You know that VPN traffic is encrypted, right?
But encrypting already encrypted HTTPS data is largely irrelevant (for that simplified analogy) unless you don’t trust the encryption in the first place. So the relevant part is hiding the HTTPS headers (your addresses from above) from your the network providing your connection (and the receiving end) by encrypting them.
Unless of course you want to point out that a VPN also encrypts HTTP… which most people have probably not used for years, in fact depending on browser HTTP will get refused by default nowadays.
@Ooops @tester1121 @loudWaterEnjoyer and apparently you also believe that the primary benefit of hiding your packet data is to avoid high-layer sifting by ISPs, and not hostile bad actors or foreign/domestic governments
Yes, given OPs question (triggered by VPN Ads even) and way of asking there is no reason to believe in any scenario where a state-sponsored actor “on the same network” is intercepting data (like “transmitted passwords”) because it’s only secured by https. That’s “can I login safely from a public wifi?”-level.
As you seem to be passionate about these security issues I’m sure that you are familiar with the concept of threat assesment first. Do you believe that a random user asking publically about information seen in advertising is the target of government-level actors wanting to steal his login passwords used on https sites and that breaking the encryption is the easiest measure here?
As I read this question “high-layer sifting by ISPs” (and providers of open wifi) is exactly the threat scenario here.
VPN is mainly good for bypassing region blocks (like Netflix) or as a tunnel through company firewalls. All other advertised use cases are either overstated or outright false.
your https connection is sufficient to protect the connection.
only unencrypted traffic is at risk to public wifi attacks.
Biggest risk is email imo where it is far too easy to have unencrypted settings
What do you mean? Your email server isn’t connected to public WiFi. As long as your using https to access the the web interface your fine.
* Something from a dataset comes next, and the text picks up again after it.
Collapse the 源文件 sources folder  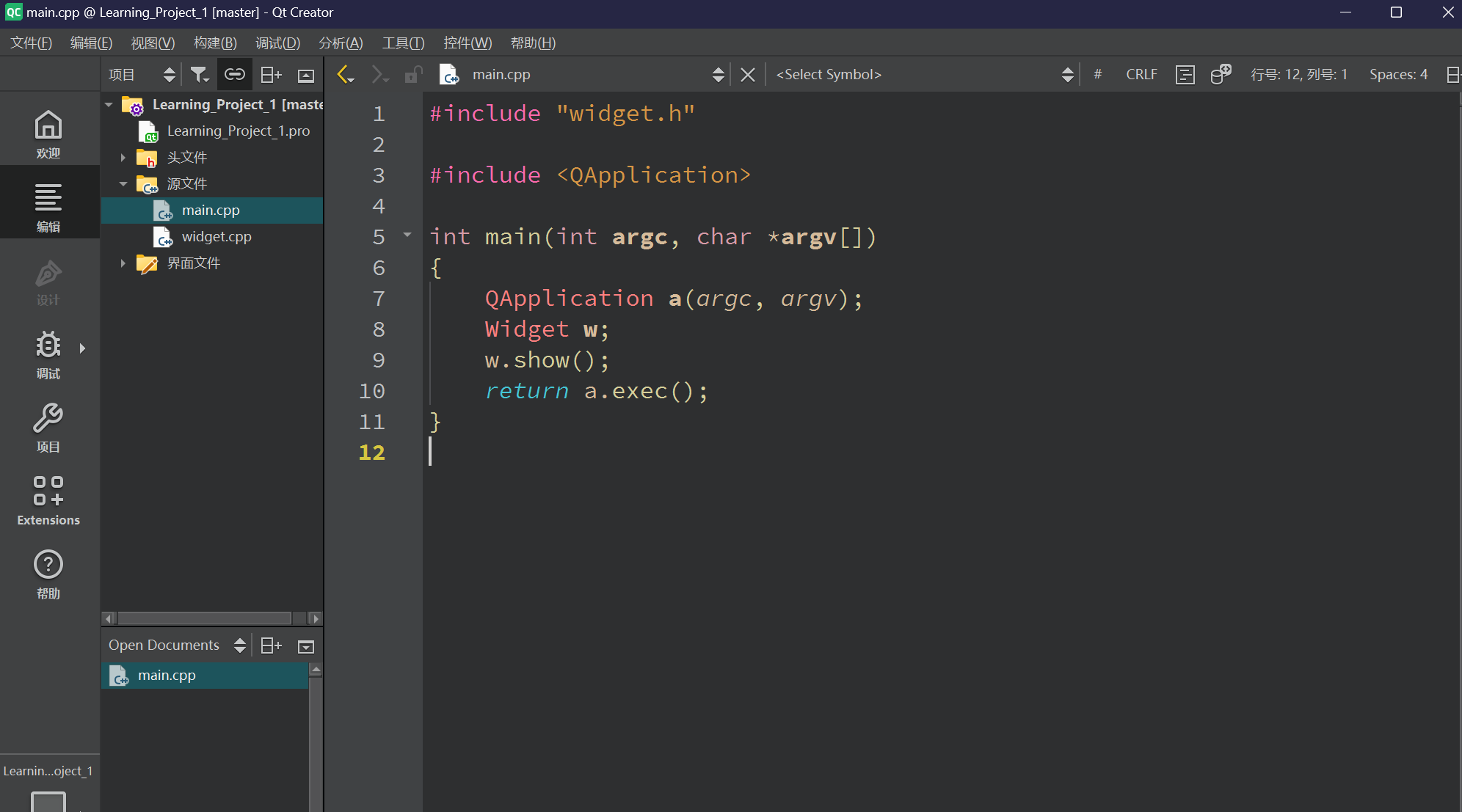tap(123, 184)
Even if your using an email client like Thunderbird you emails are most likely encrypted as that’s the default
Pop/imap is not https
For for a web interface.
Anyway both of those are encrypted by default
They should be… but are they … it is entirely too easy to setup unencrypted email just to get it working. Crazy…
Can you name one email provider who doesn’t do that by default?
It is the client and yes, most of them.
If I’m on the same network, it is possible to have a MITM attack and resolve the content of the SSL cert.
Resolve the content of the SSL cert? Sounds like something the CSI writers would say…
No, SSL is actually very good in preventing MITM attacks. That’s what alle the CAs are for you trust on your device.
https://github.com/moxie0/sslstrip
https://github.com/moxie0/sslsniff
You can ARP spoof a network and also serve spoofed certs resulting in the ability to resolve them. But I can see, if your not an expert, it’s hard to see the difference between reality and Navy CIS
Sorry, but no. Resolve certs? Seriously?
I don’t care anyway if you wanna start the not an expert argument. What you linked doesn’t work either in the modern web so… No, I am out.
That’s not really the case unless you add cert authorities to your device.